Thursday, August 28, 2014

The Funhouse (1981)

Directed by Tobe Hooper. Once the big post-Friday the 13th horror boom really got rolling, clearly they often just started with titles and worked their way backward. One strategy is to begin with something whimsical and make it gruesome. Like a leprechaun or a candyman...or a funhouse!

The fundamental flaw with “The Funhouse” is laziness. There’s a huge difference between a funhouse and a haunted house and this movie doesn’t distinguish between the two.

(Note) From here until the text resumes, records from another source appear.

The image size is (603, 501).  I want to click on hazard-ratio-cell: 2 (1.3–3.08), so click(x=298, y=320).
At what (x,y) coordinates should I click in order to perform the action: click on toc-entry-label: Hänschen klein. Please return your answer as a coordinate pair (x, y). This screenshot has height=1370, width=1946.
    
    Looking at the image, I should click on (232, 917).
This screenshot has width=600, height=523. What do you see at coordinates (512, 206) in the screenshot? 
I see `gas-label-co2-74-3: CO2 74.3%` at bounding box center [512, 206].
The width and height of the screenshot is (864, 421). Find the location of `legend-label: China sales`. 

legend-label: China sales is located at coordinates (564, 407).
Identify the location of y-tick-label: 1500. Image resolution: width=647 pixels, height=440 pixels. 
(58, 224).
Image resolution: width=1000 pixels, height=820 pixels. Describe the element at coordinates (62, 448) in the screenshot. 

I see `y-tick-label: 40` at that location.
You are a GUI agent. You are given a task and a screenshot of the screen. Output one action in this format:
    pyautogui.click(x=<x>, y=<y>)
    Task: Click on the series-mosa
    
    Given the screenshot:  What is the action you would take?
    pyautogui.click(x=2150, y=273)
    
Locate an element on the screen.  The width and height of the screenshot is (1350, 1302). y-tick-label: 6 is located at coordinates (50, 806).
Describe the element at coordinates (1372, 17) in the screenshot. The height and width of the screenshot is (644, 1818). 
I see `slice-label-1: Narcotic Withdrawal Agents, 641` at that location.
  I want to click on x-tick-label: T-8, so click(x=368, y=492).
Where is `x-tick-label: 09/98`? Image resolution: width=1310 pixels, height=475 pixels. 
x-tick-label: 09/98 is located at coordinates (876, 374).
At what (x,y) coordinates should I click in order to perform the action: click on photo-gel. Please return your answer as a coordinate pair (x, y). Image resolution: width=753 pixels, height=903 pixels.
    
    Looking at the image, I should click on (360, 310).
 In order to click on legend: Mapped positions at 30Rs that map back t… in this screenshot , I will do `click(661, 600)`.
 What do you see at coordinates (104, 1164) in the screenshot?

Features of a funhouse might include a maze of mirrors, a rolling barrel you walk through, staircases that move, a crooked room -- this sort of foolishness. Features seen in the funhouse in “The Funhouse” include: gruesome monsters hacking at people with knives, your friends hung from a noose.

But I don’t just mean these are the fates that befall the characters in the movie. You see this sort of stuff when the funhouse is supposed to just be “fun.” Kids go to this carnival, they “step right up,” and then ride around in a dumpy little cart through a roll-away trailer full of this haunted house garbage. But when four friends decide to spend the night in the funhouse, Amy (Elizabeth Berridge, "Amadeus"), Buzz (Cooper Huckabee, "Django Unchained"), Richie (Miles Chapin, "The People vs. Larry Flynt") and Liz (Largo Woodruff, "The Funhouse") get much more than they bargained for! Horror! If you follow!

The kids accidentally discover that one of the carnies has a son who is a mutant sex maniac that killed the hooker who made fun of his penis (I know, I said enough at "one of the carnies has a son," right?). So now the crazy carnie wants to grind up the teenagers in the gears that run the funhouse -- so it’s pretty much like every "Scooby Doo" you've ever seen.

Recommended, if you, like me, first saw this in 1982 at the Bedford Grove Drive-In, in Bedford, New Hampshire as the second feature with “Cat People” and are curious to see how much of it you remember. Otherwise, I’m not sure I’d bother. Instead you could go back to director Tobe Hooper’s 1974 classic, “The Texas Chainsaw Massacre,” which truly is a masterpiece of sick, awful horror. I mean, unless that’s not your thing. Then, for heaven’s sake, why would you do that to yourself?